What is being asked ::
Word for word, restate the lines that run from the line containing "International Working Mechanisms (576, 2316)" to the last line of the records below.

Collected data
※ ※ ※

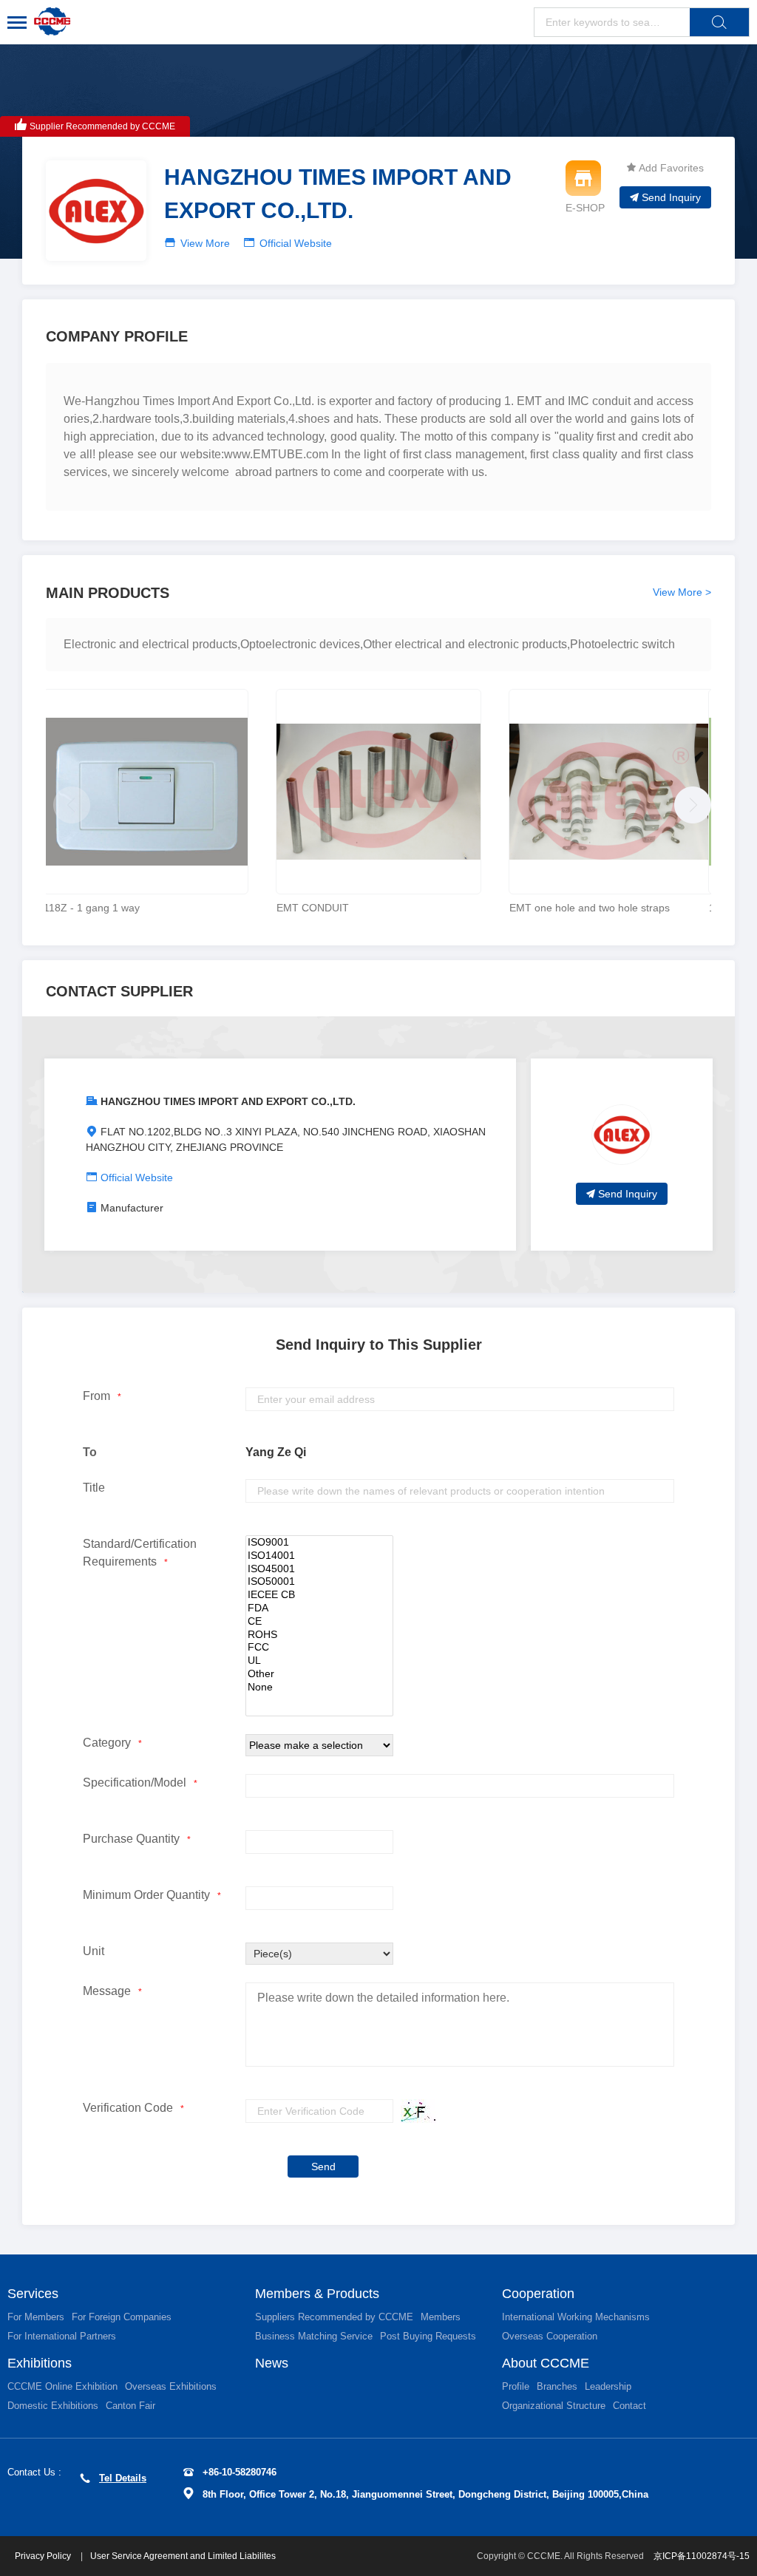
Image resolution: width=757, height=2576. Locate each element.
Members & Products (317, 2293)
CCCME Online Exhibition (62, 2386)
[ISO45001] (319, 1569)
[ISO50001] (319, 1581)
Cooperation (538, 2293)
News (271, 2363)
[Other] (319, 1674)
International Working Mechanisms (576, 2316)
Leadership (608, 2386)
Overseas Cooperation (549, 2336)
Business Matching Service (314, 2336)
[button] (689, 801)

※ ※ ※

Finished exercise ::
International Working Mechanisms (576, 2316)
Leadership (608, 2386)
Overseas Cooperation (549, 2336)
Business Matching Service (314, 2336)
[button] (689, 801)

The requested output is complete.